When I can't cope with it, and I didn't well in the early days, she told me to get a grip. And didn't I know that hers was so much worse. (It wasn't, they divorced after five years separation so no great shock).

Don't be that woman. You will lose your kids in the long run as they tire of watching you lose yourself. You will also teach your children to put up with a shit marriage.

It truly is better to be single.

AnyFucker · 23/11/2014 23:05

Amen Thanks

MistressDeeCee · 24/11/2014 01:40

OP if its enough of a reason for you then, thats what matters. His rudeness sounds very aggressive..its such a shame when men who profess to love their lifepartners treat them in such a dismissive way. I wouldnt presume to say you should ltb but my parents were really hostile to each other when they were together. We all as children knew this but accepted it as normal. But years later..deep inside I really, really resented my mother for not taking a stand and getting us all the hell away from it. Eventually, my dad left her...! & 2 decades later she still moans on & on..anyway, just do whats best for your own peace of mind..you'll be a better mother to your DCs when you're no longer living under this cloud

Rebecca2014 · 24/11/2014 06:23

I could write this post. My sbeh is like this. I spent an hour in his company yesterday when he came to pick up his daughter, he was so critical of me and rude in just that one hour.

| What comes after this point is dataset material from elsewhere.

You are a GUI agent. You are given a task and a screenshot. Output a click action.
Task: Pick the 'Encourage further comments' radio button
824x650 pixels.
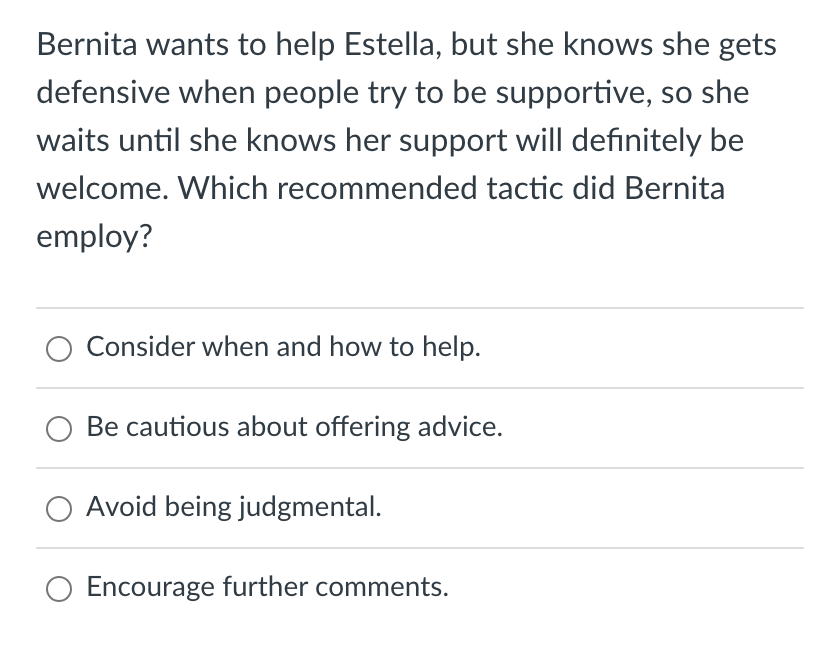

What I am saying is, you do not love what he is but what you always hoped he would be.

Your children are old enough to understand what is going on and sorry but using them as an excuse to stay is pathetic. You want to stay, wherever they were there or not. Just be honest with yourself! If you really wanted to leave, your leave because of your children welfare. I am sure they see him speak to you like shit, can you just imagine the damage that is doing to them?